*Your instructions*.
An exact, line-by-line copy is needed, beginning at the line with "Sito web (174, 2225)" and ending at the last line of the listing below.

*Excerpted records*.
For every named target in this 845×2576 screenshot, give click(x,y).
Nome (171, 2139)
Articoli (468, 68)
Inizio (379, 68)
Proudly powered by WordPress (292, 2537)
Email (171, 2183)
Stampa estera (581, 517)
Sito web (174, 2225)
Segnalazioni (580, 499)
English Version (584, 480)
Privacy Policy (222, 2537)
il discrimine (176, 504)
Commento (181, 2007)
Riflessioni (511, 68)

*Your response*.
Sito web (174, 2225)
Segnalazioni (580, 499)
English Version (584, 480)
Privacy Policy (222, 2537)
il discrimine (176, 504)
Commento (181, 2007)
Riflessioni (511, 68)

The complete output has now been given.